To do:
Look through the records below for the line holding "Task: Switch to the Pivot table view icon". Write it out exactly, with each following line through the line holding "This screenshot has height=434, width=938.".

Dataset content:
>>>>

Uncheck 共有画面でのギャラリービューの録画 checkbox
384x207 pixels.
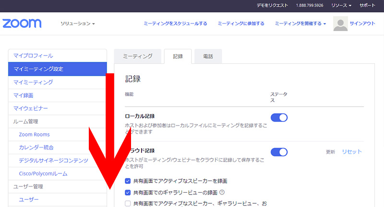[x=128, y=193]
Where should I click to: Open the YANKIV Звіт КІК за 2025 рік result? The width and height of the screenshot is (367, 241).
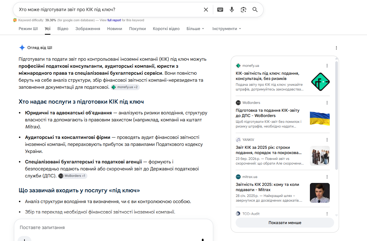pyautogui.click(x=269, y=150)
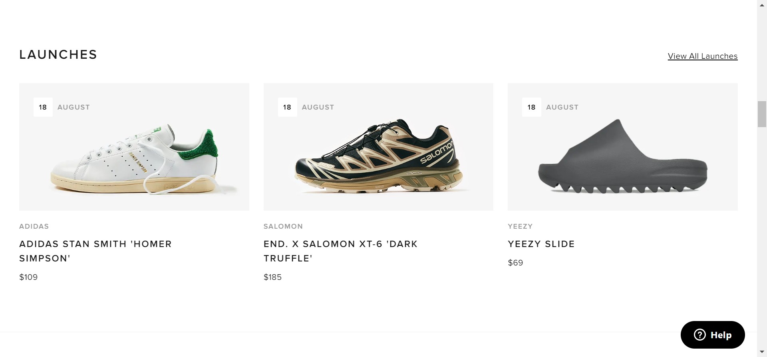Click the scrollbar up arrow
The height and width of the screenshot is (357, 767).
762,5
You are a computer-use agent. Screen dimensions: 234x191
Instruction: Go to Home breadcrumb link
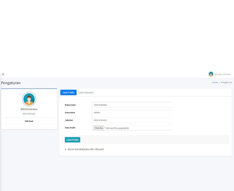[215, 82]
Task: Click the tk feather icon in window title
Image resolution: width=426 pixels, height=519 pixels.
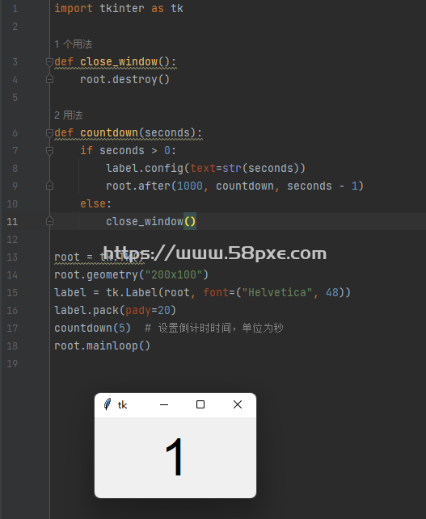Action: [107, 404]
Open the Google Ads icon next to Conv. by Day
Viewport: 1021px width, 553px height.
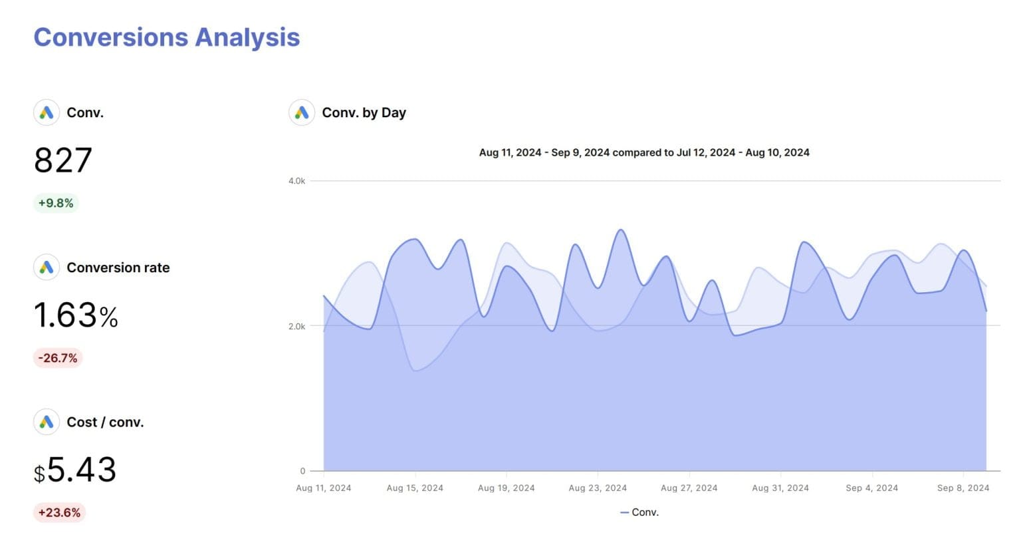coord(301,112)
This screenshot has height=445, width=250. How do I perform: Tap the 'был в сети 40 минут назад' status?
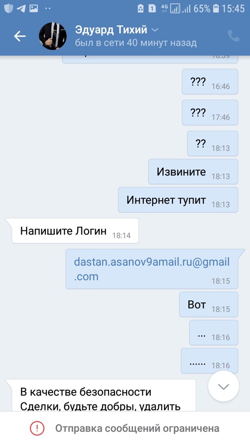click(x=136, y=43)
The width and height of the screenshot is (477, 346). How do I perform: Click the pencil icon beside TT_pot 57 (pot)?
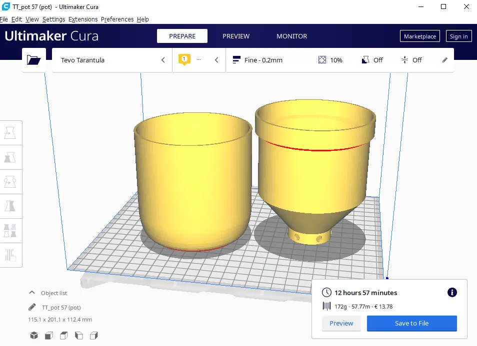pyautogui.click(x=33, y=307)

<<<<
>>>>

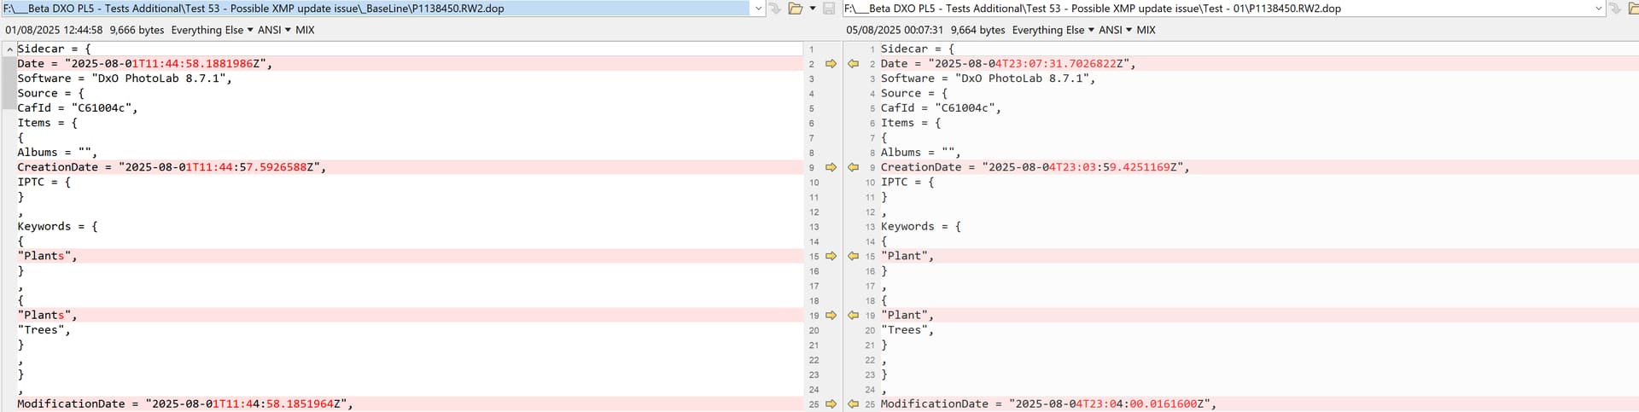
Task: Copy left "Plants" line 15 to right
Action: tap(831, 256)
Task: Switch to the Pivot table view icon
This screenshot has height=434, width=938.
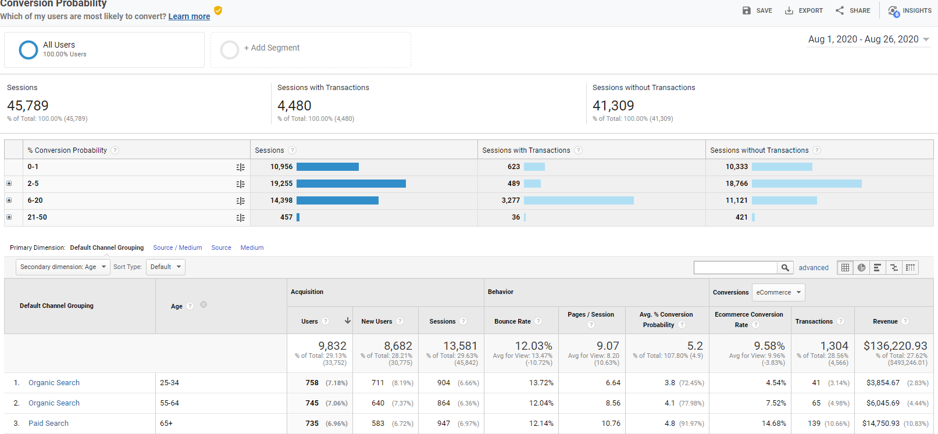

<<<<

Answer to this task:
Task: Switch to the Pivot table view icon
This screenshot has height=434, width=938.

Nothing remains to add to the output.